Weary of himself, Godefroid attempted one day to give a meaning to his life, after meeting a former comrade who had been the tortoise in the fable, while he in earlier days had been the hare. In one of those conversations which arise when schoolmates meet again in after years,—a conversation held as they were walking together in the sunshine on the boulevard des Italiens,—he was startled to learn the success of a man endowed apparently with less gifts, less means, less fortune than himself; but who had bent his will each morning to the purpose resolved upon the night before. The sick soul then determined to imitate that simple action.

“Social existence is like the soil,” his comrade had said to him; “it makes us a return in proportion to our efforts.”
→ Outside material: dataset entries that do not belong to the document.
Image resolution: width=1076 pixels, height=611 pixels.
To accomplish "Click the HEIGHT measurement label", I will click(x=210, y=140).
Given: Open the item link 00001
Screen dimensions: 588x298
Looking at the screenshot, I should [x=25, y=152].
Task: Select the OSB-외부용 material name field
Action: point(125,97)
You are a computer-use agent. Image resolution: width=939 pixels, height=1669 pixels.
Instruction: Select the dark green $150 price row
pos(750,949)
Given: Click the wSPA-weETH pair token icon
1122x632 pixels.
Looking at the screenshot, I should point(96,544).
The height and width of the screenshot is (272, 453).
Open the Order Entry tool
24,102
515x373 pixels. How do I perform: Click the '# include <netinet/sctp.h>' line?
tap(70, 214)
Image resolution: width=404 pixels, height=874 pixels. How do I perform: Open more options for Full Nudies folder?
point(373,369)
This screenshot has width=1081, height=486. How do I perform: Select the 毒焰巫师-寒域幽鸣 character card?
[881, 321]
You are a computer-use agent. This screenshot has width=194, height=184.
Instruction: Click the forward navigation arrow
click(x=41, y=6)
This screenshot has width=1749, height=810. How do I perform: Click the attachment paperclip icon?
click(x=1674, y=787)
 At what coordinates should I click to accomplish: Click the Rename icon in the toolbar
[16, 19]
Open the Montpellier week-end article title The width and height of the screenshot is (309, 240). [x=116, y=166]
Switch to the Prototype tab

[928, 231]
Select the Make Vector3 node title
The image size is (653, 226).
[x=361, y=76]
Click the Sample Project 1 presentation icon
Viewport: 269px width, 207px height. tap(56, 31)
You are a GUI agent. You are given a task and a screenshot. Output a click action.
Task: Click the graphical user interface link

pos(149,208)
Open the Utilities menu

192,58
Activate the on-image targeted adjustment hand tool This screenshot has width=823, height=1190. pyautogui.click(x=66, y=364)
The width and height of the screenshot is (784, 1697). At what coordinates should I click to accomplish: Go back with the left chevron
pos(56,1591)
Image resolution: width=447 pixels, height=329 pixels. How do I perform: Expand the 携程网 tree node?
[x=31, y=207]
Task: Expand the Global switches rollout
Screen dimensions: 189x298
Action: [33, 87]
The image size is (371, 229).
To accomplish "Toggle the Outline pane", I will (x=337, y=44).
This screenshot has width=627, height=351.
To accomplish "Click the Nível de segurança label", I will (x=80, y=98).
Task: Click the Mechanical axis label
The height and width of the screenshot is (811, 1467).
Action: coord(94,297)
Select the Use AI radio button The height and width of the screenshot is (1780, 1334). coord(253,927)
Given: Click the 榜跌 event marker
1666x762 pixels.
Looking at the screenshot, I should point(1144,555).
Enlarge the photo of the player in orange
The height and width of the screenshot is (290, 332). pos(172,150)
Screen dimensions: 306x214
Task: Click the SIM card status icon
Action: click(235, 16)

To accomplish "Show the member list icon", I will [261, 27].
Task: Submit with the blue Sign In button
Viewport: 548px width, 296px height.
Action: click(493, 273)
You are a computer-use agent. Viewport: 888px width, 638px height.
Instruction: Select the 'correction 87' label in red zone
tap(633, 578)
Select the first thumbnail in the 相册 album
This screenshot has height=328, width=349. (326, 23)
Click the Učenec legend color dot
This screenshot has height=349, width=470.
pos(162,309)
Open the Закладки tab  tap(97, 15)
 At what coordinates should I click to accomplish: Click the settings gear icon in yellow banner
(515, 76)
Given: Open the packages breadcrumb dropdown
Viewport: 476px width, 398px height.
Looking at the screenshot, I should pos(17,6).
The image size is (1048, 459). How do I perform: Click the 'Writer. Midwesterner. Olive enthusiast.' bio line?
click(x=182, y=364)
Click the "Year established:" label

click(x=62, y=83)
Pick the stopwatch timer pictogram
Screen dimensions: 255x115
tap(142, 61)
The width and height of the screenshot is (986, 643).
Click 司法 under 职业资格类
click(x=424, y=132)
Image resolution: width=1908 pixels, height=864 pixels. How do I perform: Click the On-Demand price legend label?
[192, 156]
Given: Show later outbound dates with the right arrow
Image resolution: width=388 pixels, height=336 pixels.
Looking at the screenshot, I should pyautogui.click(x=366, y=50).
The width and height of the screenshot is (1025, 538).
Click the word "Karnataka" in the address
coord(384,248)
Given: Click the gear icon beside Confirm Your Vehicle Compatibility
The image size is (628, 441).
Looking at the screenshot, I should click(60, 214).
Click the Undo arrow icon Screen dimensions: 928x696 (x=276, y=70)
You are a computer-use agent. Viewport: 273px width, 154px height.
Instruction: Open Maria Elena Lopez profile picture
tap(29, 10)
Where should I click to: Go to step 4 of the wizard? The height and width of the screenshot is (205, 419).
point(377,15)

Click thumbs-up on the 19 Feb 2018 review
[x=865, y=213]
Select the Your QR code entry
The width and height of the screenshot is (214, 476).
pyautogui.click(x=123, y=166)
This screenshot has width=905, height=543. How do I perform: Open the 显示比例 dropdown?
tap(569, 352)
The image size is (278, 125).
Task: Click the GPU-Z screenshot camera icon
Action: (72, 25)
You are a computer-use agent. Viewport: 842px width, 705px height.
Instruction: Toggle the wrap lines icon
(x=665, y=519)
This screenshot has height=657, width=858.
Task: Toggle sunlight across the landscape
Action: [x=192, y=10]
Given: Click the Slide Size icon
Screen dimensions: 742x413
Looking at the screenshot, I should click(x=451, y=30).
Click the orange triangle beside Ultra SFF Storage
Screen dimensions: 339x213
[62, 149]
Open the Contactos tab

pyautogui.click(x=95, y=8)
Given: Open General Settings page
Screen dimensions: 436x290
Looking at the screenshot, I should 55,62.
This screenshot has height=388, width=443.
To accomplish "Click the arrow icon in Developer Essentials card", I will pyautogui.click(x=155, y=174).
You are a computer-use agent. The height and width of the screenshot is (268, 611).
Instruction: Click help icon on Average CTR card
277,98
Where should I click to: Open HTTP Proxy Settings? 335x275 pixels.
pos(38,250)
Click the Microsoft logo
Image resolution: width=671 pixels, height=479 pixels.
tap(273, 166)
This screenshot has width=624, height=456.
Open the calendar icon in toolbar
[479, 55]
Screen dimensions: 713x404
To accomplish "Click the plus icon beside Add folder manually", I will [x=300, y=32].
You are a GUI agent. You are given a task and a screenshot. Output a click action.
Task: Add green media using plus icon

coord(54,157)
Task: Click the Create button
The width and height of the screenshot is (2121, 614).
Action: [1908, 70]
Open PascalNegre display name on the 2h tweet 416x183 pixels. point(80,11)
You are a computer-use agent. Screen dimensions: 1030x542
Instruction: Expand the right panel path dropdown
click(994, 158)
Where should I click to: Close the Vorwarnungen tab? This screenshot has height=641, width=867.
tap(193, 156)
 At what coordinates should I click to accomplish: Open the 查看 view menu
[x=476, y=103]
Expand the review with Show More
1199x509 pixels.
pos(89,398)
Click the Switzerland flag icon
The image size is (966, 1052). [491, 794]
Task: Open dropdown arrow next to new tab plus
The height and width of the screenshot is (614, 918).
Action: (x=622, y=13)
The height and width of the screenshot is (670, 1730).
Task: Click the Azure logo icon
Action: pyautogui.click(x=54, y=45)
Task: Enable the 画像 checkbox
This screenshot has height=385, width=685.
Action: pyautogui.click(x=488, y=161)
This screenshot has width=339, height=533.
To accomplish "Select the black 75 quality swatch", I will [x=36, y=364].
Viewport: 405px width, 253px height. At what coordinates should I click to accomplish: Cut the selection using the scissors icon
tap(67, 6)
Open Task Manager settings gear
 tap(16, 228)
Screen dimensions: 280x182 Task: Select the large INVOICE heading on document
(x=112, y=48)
Godefroid was in debt. As a first test, a first task, he resolved to live in some retired place, and pay his debts from his income. To a man accustomed to spend six thousand francs when he had but five, it was no small undertaking to bring himself to live on two thousand. Every morning he studied advertisements, hoping to find the offer of some asylum where his expenses could be fixed, where he might have the solitude a man wants when he makes a return upon himself, examines himself, and endeavors to give himself a vocation. The manners and customs of bourgeois boarding-houses shocked his delicacy, sanitariums seemed to him unhealthy, and he was about to fall back into the fatal irresolution of persons without will, when the following advertisement met his eye:—

“To Let. A small lodging for seventy francs a month; suitable for
an ecclesiastic. A quiet tenant desired. Board supplied; the rooms
can be furnished at a moderate cost if mutually acceptable.
“Inquire of M. Millet, grocer, rue Chanoinesse, near Notre-Dame,
where all further information can be obtained.”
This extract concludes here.